Sempre riguardo l’A320 Family, Airbus ha recentemente ricevuto la certificazione per un nuovo digital audio cockpit system, “Digital Radio and Audio Integrating Management System” (DRAIMS), che sostituisce gli attuali sistemi audio analogici.

DRAIMS, che presenta nuovi Audio Management systems e nuovi Control Panels con un ampio display digitale, tasti multifunzione e un tastierino numerico, gestisce tutti i cockpit communication tasks. Durante un volo, il sistema facilita una comunicazione più chiara tra piloti, cabin crew e ground, per garantire la sicurezza del volo, rispondere all’air traffic control o prepararsi per le operazioni a terra.

I vantaggi di DRAIMS comprendono il 30% di riduzione del peso rispetto alla precedente architettura analogica. Inoltre, l’installation lead-time è ora ridotto grazie al cablaggio molto semplificato tra cockpit e avionics bay. È anche più robusto, offre funzionalità di backup avanzate e migliora la A/C dispatch capability. Attualmente in fase di valutazione in servizio, DRAIMS sarà installato come standard dalla metà del 2021 per l’A320 Family. La certificazione per l’A330 Family è prevista per la fine del 2020 e più avanti per l’A350 XWB.
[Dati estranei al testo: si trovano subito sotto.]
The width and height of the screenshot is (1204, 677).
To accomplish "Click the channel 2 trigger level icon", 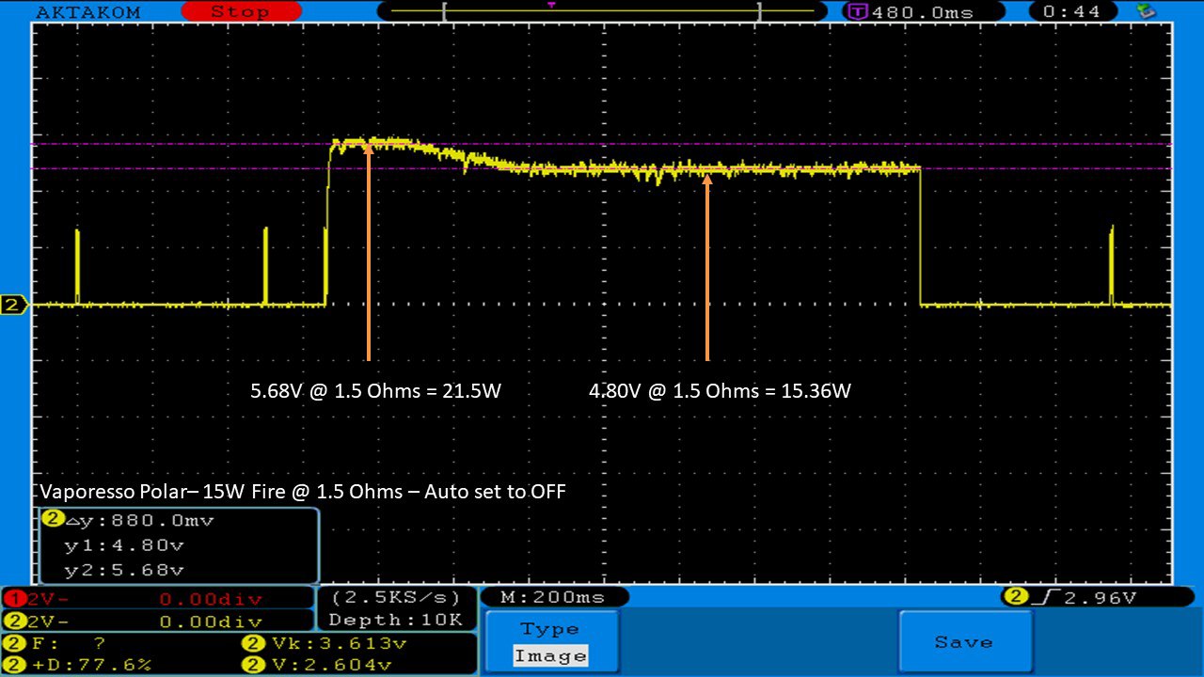I will click(x=1015, y=597).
Airbus ha anche introdotto una nuova soluzione integrata per la registrazione, la valutazione, il monitoraggio e il reporting dei danni strutturali degli aeromobili tramite uno strumento portatile basato su tablet. Chiamato “eTech 3D Repair”, può essere utilizzato sulla linea di volo da piloti e meccanici. La localizzazione dei danni viene eseguita rapidamente e facilmente grazie ai modelli di aeromobili 3D integrati e lo strumento fornisce uno storico di tutti i danni precedenti registrati per l’aeromobile. Oltre a semplificare la registrazione delle caratteristiche di danno in un clic, eTech 3D Repair guida l’utente nella valutazione del danno fornendo l’accesso ai relativi digital structural repair manual (SRM) “ATA” chapters, nonché ai nomi delle parti. eTech 3D Repair include anche una funzione di ricerca per consultare i manuali dei fornitori.

Se nell’SRM non è già elencata una soluzione di riparazione standard, lo strumento facilita il contatto con il tecnico per avviare una “Airbus Tech Request”. In sintesi, la nuova soluzione, che sostituisce il PC-based “Repair Manager” di Airbus, ora offre mobilità con un dispositivo portatile, rendendolo utilizzabile da meccanici di linea e piloti, generando significativi risparmi di tempo.